**** SOURCE MATERIAL

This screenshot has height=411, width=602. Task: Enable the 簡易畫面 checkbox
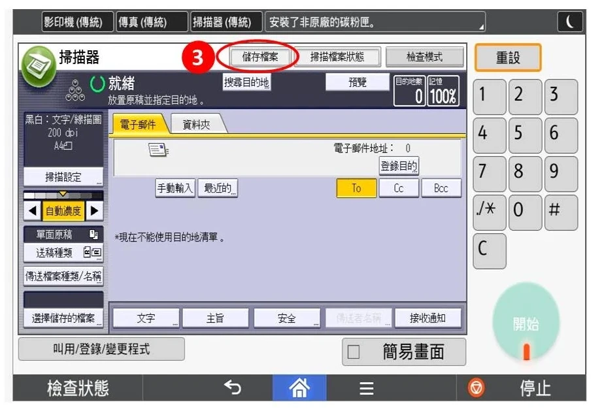(x=352, y=351)
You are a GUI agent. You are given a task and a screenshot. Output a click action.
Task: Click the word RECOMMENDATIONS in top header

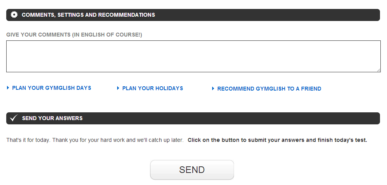(127, 15)
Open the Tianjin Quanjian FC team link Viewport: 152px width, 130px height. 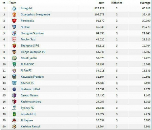click(x=33, y=52)
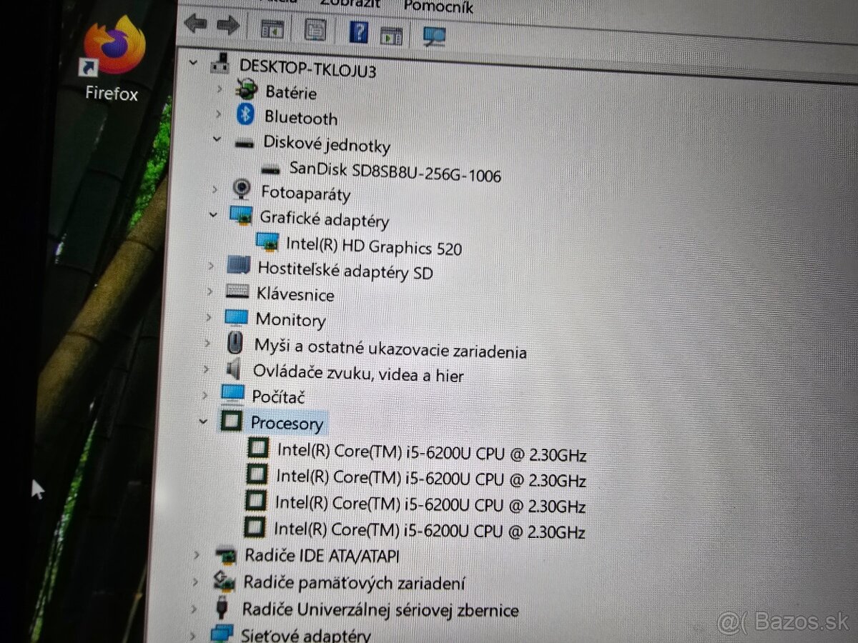Click the forward navigation arrow
Image resolution: width=858 pixels, height=643 pixels.
click(x=228, y=24)
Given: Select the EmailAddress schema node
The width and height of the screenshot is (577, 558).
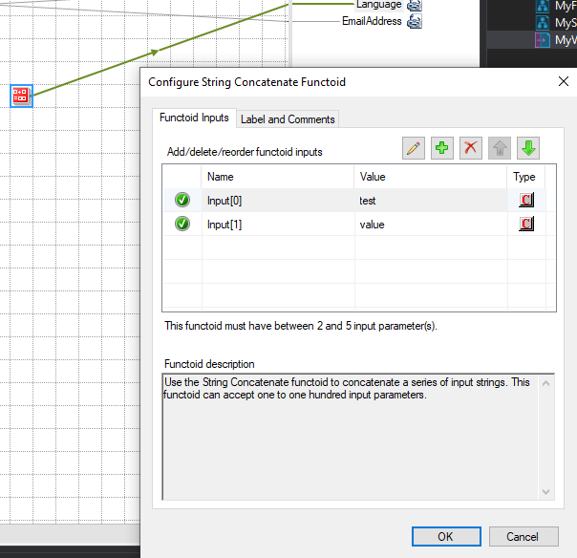Looking at the screenshot, I should (372, 21).
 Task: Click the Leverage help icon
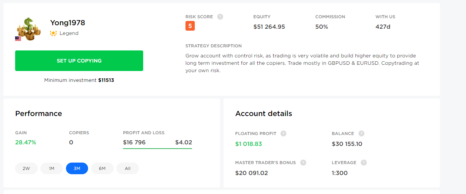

********

- AIM OF THE EXERCISE:
Leaving the pictures out, transcribe word for word the lines from the one with "The width and" to the end of the material above, inclusive, and nothing else.

- WRITTEN REPLY:
The width and height of the screenshot is (577, 558).
Looking at the screenshot, I should (372, 21).
 Task: Click the Leverage help icon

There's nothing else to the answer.